Copy out the Easter sermon below in full, word for word.

■ TEXT PASSAGE:

━━━━━━━━━━━━━━━━━━━━

The Scandal of Easter

Daring to Celebrate Life in the Midst of Death

John 20:1-18; Isaiah 25:6-9

All through holy week the trial of Derek Chauvin who suffocated George Floyd to death has been playing out. As I’ve thought about what if anything I  had to contribute to the ongoing conversation around the trial, police in Chicago apparently decided that running away from them is once again a capital offence instantly punishable by death on the sidewalk. This time, the victim was only 13 years old. 

When I went to pull up the news stories after seeing something about this in my facebook feed, I started by typing in “13-year-old boy.” What comes up first are suggestions for 13-year-old birthday parties, 13-year-old gifts, 13-year-old-boy haircuts. Searches for life, not for death. Where did his mother have to go to find 13-year-old funeral planning suggestions? And how do you grieve the loss of a child executed by the state? 

And then there’s the larger problem of trying to figure out how to talk about resurrection when 550,000 people and counting have died from a virus that could have been better regulated from the start saving most of those people to have more time with their families and loved ones. 

And yet it’s Easter. Far from the pastel-washed, bunny-and-egg extravaganza from the retail ads (and sometimes our church ads too), the first easter holds more comfort for us in the cold stone of a tomb, the scent of spices lingering in the pre-dawn air. I picture fog beginning to burn off as the light changes from gray to gold and Mary, Mary looks up, her tears likewise drying to her cheeks as the warmth of the sun hits her and she sees someone she didn’t expect, and at first doesn’t recognize. 

I love that it’s when he speaks her name, she realizes this is Jesus, her friend and teacher, standing impossibly before her in the flesh even though she saw him die. It’s here in this moment, that the cross can now make sense. Scandalously executed by the state because he was seen as a threat, handed over for that execution by religious leaders who said he was a blasphemer, abandoned by most of his friends and followers because they were afraid they’d be next, Jesus turns all of that on its head by standing outside his own tomb early that morning and commissioned one of his most faithful disciples as the first apostle to go and preach the good news of the resurrection to the rest of his followers. The one deemed least likely by the standards of the day is elevated by the sound of her name and a commission to “go and tell.”

━━━━━━━━━━━━━━━━━━━━

■ LISTED ENTRIES:

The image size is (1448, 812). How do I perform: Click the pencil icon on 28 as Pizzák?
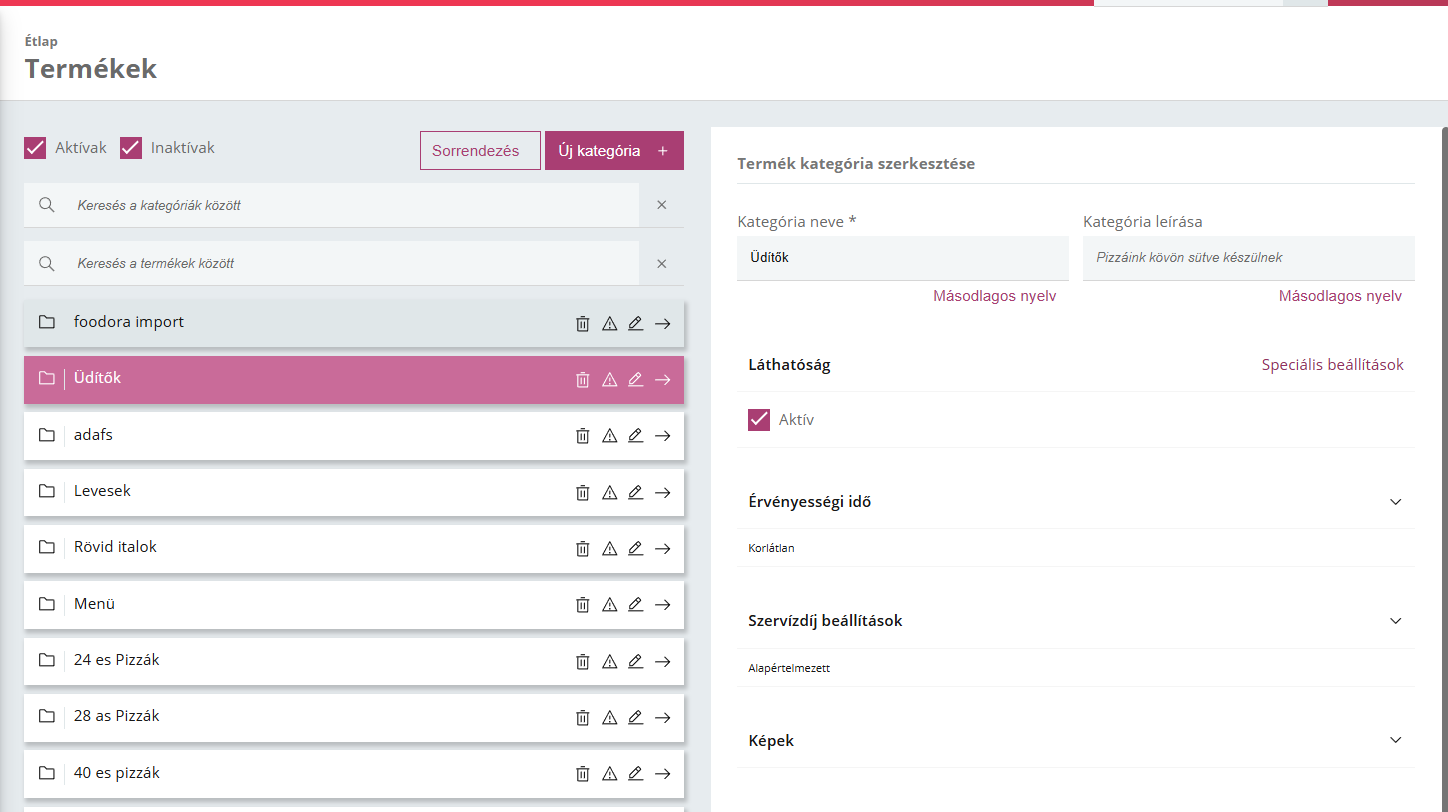635,717
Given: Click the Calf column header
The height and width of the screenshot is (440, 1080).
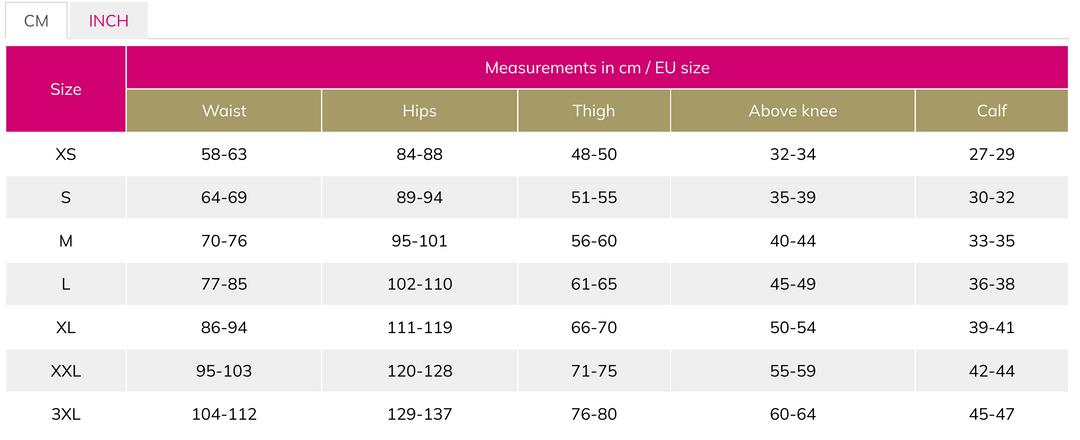Looking at the screenshot, I should pyautogui.click(x=992, y=111).
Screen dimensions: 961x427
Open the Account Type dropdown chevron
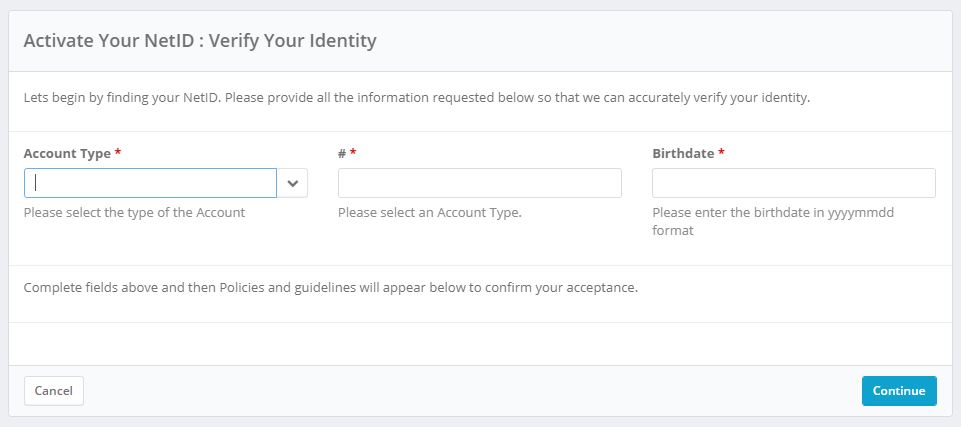click(x=293, y=183)
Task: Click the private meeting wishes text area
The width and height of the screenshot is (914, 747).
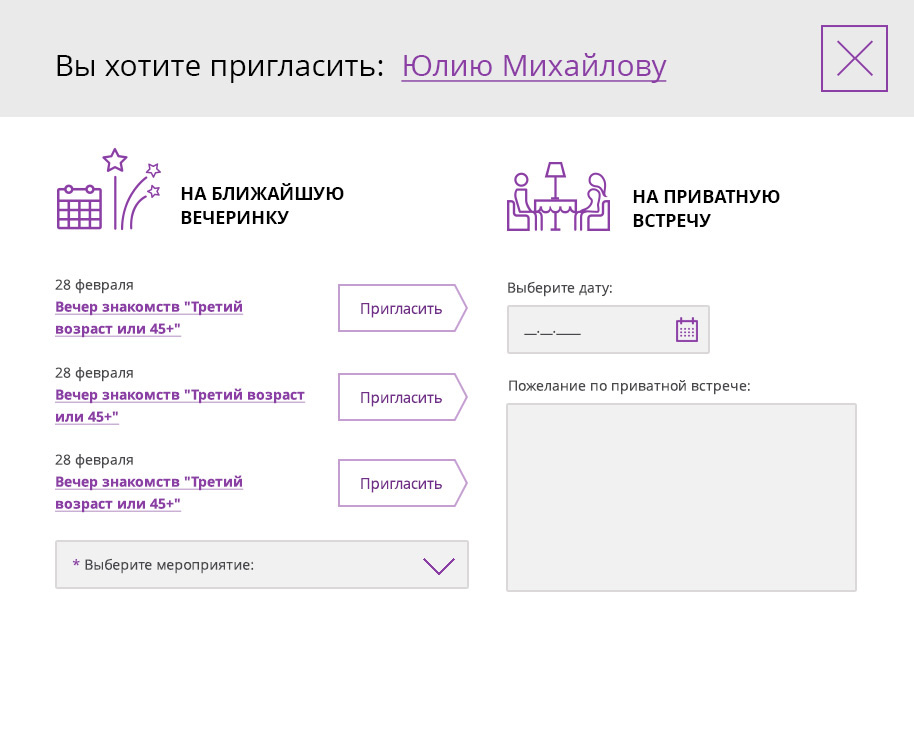Action: (x=681, y=497)
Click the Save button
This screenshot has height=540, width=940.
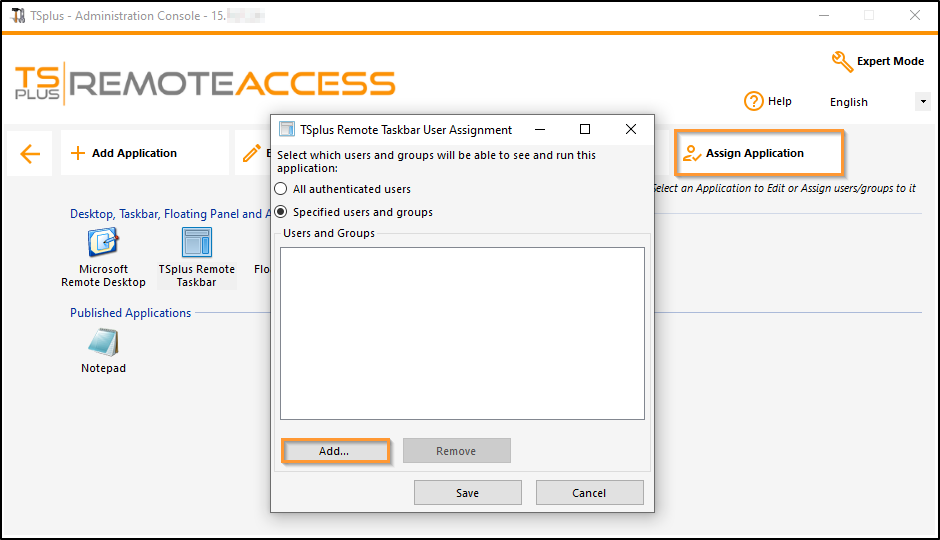pos(467,492)
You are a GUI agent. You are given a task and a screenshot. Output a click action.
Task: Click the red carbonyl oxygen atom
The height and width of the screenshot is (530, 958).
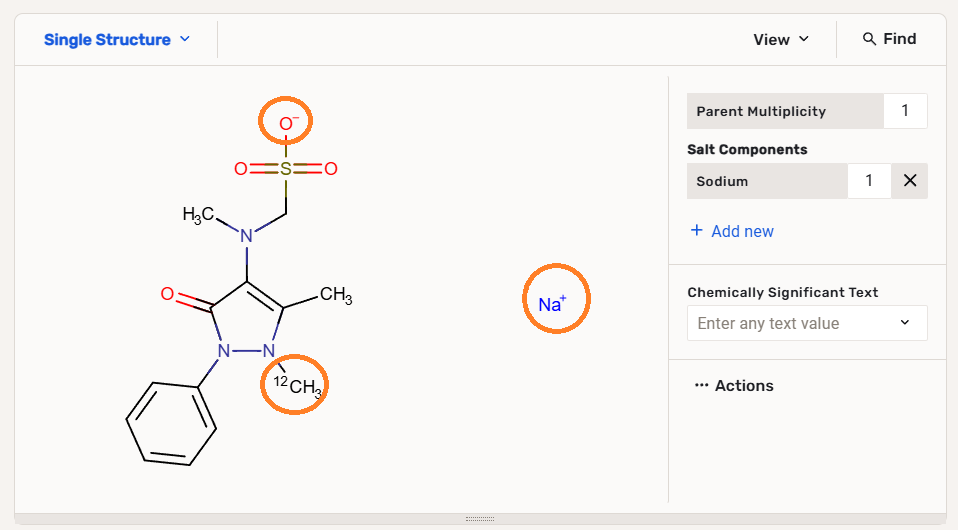coord(168,295)
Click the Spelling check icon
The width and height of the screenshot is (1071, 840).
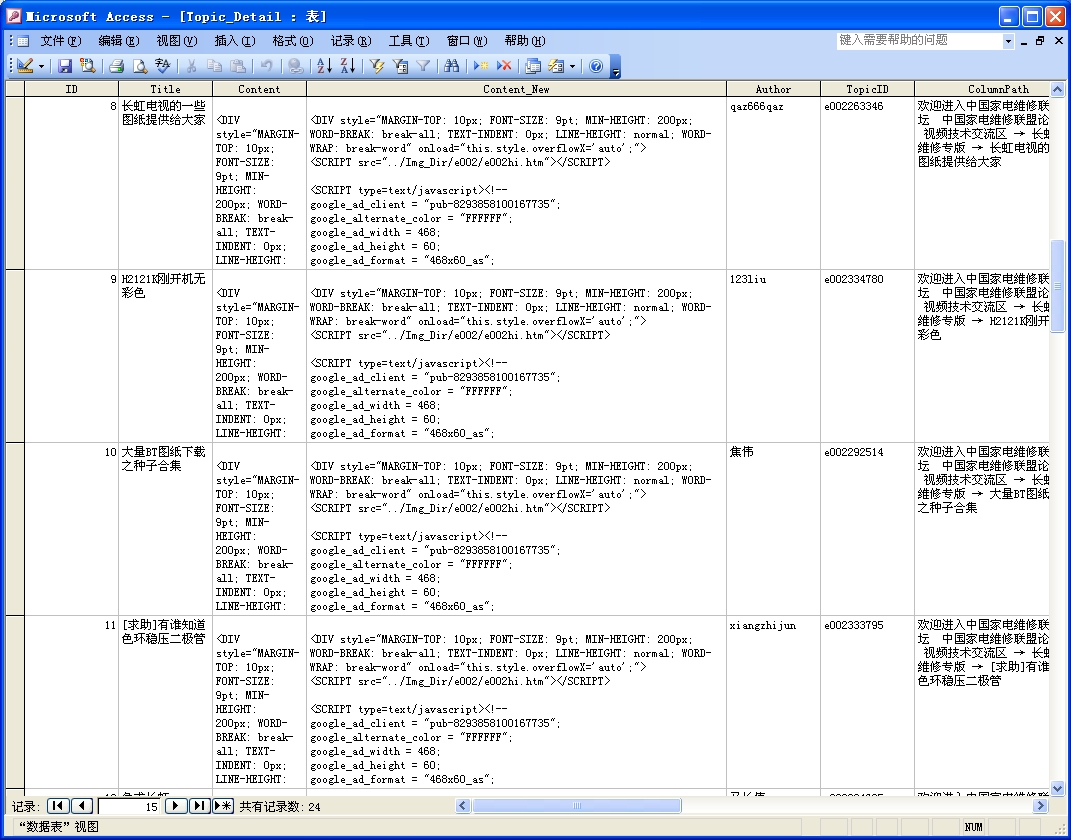coord(163,66)
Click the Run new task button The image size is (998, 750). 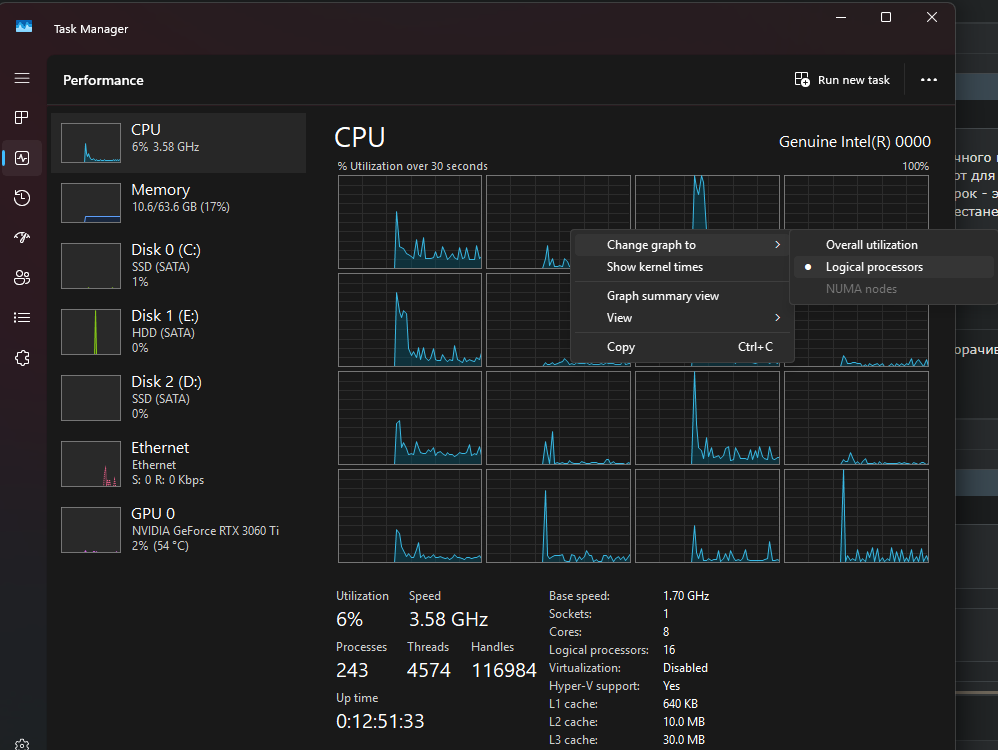[842, 80]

━━━━━━━━━━━━━━━━━━━━

■ ANSWER SPACE:
The Scandal of Easter

Daring to Celebrate Life in the Midst of Death

John 20:1-18; Isaiah 25:6-9

All through holy week the trial of Derek Chauvin who suffocated George Floyd to death has been playing out. As I’ve thought about what if anything I  had to contribute to the ongoing conversation around the trial, police in Chicago apparently decided that running away from them is once again a capital offence instantly punishable by death on the sidewalk. This time, the victim was only 13 years old. 

When I went to pull up the news stories after seeing something about this in my facebook feed, I started by typing in “13-year-old boy.” What comes up first are suggestions for 13-year-old birthday parties, 13-year-old gifts, 13-year-old-boy haircuts. Searches for life, not for death. Where did his mother have to go to find 13-year-old funeral planning suggestions? And how do you grieve the loss of a child executed by the state? 

And then there’s the larger problem of trying to figure out how to talk about resurrection when 550,000 people and counting have died from a virus that could have been better regulated from the start saving most of those people to have more time with their families and loved ones. 

And yet it’s Easter. Far from the pastel-washed, bunny-and-egg extravaganza from the retail ads (and sometimes our church ads too), the first easter holds more comfort for us in the cold stone of a tomb, the scent of spices lingering in the pre-dawn air. I picture fog beginning to burn off as the light changes from gray to gold and Mary, Mary looks up, her tears likewise drying to her cheeks as the warmth of the sun hits her and she sees someone she didn’t expect, and at first doesn’t recognize. 

I love that it’s when he speaks her name, she realizes this is Jesus, her friend and teacher, standing impossibly before her in the flesh even though she saw him die. It’s here in this moment, that the cross can now make sense. Scandalously executed by the state because he was seen as a threat, handed over for that execution by religious leaders who said he was a blasphemer, abandoned by most of his friends and followers because they were afraid they’d be next, Jesus turns all of that on its head by standing outside his own tomb early that morning and commissioned one of his most faithful disciples as the first apostle to go and preach the good news of the resurrection to the rest of his followers. The one deemed least likely by the standards of the day is elevated by the sound of her name and a commission to “go and tell.”